**Exercise brief**
From the passage on IRS audit disparities below, copy out word for word the stretch from "Lacking access to" through "good summary here.".

**Source extract**
I’m referring to the bombshell working paper that made headlines earlier this week, in which a team of academic and Treasury Department economists found that the IRS audits Black taxpayers at roughly three to five times the rate of non-Black taxpayers. 

The authors, whose findings were based on an anonymized 2014 dataset consisting of more than 148 million tax returns and 780,000 audits, write that the disparities seem to be driven largely by racial differences in audit rates among taxpayers claiming the Earned Income Tax Credit.” 

The IRS has long scrutinized claimants of the EITC and certain other refundable tax credits at higher-than-average rates, regardless of race, in part because they are low-hanging fruit. The credit—aimed at low- to moderate-income taxpayers—is often claimed in error, and such audits are a cheap and easy by-mail job for a chronically underfunded tax agency.

Even among those claimants, the study found, Black taxpayers, who accounted for an estimated 21 percent of EITC filers, were selected for 43 percent of the audits. Now, IRS staffers don’t sit around deciding whom to audit—the selection is algorithmic and nominally race-blind. But the agency’s secret sauce somehow produced results that are far from colorblind.

Lacking access to the code—which is indeed secret—the authors tried out different models to make sense of the disparity, and suggested ways that the IRS might fix the problem. Race-wise, for instance, one gets very different results using an algorithm that emphasizes the likelihood of any under-reporting of income by EITC claimants vs one that emphasizes the magnitude of under-reporting. Stanford, one of the institutions involved, has a good summary here.

**Rows**
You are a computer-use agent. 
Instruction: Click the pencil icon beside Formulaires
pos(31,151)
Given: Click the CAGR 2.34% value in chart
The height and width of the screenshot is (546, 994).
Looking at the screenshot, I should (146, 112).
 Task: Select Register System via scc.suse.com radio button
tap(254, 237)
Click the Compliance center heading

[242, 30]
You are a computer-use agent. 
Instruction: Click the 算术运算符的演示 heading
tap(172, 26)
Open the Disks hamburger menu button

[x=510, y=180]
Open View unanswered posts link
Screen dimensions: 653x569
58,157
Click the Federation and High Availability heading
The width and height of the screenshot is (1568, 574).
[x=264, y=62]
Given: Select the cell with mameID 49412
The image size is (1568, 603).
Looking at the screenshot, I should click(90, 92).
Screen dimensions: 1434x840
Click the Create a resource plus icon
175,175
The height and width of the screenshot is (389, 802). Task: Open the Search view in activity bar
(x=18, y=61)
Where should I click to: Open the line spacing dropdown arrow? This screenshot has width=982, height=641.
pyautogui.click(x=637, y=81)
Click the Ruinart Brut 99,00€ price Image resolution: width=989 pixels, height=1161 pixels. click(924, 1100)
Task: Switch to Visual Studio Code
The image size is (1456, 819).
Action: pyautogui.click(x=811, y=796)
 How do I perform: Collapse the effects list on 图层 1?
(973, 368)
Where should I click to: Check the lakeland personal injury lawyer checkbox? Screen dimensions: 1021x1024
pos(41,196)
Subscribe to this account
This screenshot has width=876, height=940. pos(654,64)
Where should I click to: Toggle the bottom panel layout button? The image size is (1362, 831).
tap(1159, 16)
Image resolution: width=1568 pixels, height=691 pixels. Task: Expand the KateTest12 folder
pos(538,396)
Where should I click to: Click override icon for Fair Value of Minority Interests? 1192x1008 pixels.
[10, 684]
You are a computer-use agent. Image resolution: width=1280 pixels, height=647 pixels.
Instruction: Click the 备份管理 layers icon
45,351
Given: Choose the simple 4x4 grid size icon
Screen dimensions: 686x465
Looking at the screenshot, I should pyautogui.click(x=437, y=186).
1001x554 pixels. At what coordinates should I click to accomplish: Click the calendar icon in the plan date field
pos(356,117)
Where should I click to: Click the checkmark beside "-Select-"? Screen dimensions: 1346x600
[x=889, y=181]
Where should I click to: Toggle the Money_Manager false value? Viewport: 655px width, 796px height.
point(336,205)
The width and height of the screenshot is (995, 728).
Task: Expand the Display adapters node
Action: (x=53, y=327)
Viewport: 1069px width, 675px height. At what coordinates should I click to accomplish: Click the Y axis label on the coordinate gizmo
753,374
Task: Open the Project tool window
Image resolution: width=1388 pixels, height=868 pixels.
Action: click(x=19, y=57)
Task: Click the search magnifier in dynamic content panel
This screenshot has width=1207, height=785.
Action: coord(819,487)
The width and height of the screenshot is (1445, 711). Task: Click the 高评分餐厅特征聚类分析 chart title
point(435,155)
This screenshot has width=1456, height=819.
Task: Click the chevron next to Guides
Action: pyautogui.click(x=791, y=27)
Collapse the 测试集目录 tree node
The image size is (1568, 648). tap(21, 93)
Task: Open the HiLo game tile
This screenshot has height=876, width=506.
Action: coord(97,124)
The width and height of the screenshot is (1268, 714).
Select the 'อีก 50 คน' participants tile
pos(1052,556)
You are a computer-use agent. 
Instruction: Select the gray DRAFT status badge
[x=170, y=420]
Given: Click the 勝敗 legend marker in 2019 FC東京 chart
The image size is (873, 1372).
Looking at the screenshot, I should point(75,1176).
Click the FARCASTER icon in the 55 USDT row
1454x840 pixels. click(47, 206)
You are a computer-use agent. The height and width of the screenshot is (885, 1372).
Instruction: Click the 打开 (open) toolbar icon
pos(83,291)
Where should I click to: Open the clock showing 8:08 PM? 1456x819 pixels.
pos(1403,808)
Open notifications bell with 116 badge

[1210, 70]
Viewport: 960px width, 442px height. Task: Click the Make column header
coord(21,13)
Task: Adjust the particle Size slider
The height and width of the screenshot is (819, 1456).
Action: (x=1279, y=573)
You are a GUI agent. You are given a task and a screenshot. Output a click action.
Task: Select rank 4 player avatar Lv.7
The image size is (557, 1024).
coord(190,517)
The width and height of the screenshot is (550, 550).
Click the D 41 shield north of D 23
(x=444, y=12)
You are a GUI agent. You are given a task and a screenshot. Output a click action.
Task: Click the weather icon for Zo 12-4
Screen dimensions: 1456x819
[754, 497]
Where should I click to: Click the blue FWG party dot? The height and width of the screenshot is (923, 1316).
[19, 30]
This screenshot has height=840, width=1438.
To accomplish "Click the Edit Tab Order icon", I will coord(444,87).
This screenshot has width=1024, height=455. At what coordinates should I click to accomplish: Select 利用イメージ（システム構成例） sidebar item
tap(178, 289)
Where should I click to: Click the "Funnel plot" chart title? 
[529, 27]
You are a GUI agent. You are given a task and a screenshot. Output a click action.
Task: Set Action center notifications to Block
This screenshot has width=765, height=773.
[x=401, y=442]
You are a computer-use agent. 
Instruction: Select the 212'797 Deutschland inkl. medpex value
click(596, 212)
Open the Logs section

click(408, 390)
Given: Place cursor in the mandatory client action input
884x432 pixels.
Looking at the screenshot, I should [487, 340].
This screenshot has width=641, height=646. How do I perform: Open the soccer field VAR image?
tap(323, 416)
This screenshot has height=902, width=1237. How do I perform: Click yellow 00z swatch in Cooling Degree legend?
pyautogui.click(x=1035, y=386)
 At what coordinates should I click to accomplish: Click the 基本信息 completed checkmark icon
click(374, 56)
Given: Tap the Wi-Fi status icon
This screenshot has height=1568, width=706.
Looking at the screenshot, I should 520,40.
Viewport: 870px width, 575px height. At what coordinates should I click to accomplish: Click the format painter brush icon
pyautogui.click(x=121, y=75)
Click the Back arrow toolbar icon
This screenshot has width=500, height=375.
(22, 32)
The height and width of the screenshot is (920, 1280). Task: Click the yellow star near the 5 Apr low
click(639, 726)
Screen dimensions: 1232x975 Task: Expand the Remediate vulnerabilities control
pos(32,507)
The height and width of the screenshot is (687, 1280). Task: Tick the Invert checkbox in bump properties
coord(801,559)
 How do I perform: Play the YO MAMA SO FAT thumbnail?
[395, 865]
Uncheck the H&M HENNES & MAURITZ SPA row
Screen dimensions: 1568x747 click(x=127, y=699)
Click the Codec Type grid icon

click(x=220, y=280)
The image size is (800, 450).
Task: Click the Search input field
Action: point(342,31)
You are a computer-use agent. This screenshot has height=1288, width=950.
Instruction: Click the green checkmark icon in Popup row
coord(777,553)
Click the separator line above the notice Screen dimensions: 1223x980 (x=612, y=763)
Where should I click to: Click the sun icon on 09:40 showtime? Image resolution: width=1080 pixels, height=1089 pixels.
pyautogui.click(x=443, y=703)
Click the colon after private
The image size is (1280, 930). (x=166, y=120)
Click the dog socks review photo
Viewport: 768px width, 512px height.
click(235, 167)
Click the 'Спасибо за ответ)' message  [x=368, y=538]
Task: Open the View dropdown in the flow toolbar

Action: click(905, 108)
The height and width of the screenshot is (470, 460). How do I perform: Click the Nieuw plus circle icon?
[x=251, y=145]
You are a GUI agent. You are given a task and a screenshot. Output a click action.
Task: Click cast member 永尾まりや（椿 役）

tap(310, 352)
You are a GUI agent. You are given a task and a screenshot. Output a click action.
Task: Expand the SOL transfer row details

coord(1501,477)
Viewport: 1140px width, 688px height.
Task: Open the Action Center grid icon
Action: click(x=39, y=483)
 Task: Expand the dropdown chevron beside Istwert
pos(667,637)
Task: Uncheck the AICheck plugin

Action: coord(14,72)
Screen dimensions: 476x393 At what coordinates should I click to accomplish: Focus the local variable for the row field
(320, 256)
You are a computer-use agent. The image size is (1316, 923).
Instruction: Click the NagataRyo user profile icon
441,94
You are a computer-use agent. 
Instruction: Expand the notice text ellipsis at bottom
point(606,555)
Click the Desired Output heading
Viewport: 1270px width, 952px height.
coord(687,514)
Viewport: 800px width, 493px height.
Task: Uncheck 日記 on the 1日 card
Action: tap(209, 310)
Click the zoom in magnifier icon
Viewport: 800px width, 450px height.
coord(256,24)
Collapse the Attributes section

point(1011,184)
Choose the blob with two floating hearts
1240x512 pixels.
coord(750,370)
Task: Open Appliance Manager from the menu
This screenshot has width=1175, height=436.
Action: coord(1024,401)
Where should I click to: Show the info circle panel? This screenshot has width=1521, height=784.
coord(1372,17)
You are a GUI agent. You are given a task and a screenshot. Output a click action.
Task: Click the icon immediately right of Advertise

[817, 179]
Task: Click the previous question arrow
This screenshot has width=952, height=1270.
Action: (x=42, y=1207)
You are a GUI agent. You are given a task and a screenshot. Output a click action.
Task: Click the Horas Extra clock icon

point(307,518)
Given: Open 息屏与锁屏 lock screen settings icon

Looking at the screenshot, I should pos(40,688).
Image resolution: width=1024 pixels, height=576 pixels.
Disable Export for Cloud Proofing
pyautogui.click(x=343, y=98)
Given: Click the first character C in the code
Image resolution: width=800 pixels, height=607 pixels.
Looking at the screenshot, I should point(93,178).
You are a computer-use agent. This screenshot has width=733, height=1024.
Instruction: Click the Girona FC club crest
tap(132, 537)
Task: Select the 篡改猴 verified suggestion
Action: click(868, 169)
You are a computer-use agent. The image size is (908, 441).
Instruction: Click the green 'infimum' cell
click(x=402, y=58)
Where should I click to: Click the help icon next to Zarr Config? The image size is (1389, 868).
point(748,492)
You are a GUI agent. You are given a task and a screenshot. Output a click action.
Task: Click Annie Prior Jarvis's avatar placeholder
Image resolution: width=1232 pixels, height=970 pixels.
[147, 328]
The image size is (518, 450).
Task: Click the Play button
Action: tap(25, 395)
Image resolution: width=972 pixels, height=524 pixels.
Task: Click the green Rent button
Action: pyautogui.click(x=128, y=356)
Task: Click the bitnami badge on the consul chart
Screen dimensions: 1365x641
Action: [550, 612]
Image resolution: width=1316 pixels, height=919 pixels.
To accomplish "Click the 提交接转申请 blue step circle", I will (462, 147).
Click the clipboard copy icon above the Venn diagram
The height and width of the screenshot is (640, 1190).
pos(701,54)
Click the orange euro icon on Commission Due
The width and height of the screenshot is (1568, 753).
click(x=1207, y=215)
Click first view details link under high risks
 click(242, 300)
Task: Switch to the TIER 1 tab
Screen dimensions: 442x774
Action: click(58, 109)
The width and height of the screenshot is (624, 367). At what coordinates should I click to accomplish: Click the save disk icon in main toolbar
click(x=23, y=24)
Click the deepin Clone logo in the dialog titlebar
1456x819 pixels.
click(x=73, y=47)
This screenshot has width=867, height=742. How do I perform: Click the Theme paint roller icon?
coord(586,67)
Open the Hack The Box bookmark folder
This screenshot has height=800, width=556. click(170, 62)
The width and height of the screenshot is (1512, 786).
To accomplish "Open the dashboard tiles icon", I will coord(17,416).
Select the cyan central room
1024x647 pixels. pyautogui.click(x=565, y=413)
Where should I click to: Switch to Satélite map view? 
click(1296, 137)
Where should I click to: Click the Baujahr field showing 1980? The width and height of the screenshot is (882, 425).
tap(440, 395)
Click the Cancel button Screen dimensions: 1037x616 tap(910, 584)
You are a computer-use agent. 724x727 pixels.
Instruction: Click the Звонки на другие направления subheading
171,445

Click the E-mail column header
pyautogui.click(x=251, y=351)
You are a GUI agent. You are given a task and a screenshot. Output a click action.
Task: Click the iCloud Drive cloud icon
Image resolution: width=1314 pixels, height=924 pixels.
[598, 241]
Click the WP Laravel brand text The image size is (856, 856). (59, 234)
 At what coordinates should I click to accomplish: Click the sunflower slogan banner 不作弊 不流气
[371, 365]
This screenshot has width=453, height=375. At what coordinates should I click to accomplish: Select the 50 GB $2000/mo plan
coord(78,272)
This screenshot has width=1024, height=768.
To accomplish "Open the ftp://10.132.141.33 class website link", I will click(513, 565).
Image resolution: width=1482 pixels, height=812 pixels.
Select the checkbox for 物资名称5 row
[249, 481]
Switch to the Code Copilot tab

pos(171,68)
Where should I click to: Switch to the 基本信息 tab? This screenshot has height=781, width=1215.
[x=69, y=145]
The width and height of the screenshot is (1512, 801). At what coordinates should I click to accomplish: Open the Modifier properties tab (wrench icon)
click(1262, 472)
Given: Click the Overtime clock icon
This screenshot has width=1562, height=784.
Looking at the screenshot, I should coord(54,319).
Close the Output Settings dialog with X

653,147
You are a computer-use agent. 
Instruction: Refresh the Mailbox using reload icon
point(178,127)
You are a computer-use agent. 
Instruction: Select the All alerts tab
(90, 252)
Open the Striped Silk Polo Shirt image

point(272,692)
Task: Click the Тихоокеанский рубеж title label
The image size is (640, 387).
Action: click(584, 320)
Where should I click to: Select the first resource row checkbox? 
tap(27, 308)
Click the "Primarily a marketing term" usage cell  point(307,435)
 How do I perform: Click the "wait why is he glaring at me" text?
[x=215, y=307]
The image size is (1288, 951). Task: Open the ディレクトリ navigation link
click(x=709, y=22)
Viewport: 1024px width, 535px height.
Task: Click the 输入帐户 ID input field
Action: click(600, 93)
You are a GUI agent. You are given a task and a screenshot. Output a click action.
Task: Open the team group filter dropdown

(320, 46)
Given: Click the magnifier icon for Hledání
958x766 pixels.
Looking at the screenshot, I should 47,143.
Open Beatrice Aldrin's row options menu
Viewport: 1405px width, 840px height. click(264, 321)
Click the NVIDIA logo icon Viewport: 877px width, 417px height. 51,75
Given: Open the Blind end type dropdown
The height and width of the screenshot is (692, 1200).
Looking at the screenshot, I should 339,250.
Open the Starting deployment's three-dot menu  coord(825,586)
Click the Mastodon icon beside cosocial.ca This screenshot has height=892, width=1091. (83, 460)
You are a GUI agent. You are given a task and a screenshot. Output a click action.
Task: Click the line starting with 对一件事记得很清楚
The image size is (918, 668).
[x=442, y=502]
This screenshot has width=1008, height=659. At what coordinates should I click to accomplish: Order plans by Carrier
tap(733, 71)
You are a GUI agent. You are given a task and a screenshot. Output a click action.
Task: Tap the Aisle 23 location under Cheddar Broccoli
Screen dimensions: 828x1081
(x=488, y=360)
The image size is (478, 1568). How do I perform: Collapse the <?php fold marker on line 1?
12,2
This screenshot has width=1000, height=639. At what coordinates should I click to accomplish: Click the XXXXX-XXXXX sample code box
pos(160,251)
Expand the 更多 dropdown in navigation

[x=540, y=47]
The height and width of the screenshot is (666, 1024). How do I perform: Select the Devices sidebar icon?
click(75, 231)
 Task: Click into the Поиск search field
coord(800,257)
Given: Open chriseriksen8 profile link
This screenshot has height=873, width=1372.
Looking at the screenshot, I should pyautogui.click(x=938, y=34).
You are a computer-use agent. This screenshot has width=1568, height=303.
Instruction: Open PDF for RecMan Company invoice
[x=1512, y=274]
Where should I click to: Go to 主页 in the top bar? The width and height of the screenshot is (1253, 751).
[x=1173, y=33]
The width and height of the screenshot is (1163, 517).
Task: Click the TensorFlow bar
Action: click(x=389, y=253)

**Problem solution**
Lacking access to the code—which is indeed secret—the authors tried out different models to make sense of the disparity, and suggested ways that the IRS might fix the problem. Race-wise, for instance, one gets very different results using an algorithm that emphasizes the likelihood of any under-reporting of income by EITC claimants vs one that emphasizes the magnitude of under-reporting. Stanford, one of the institutions involved, has a good summary here.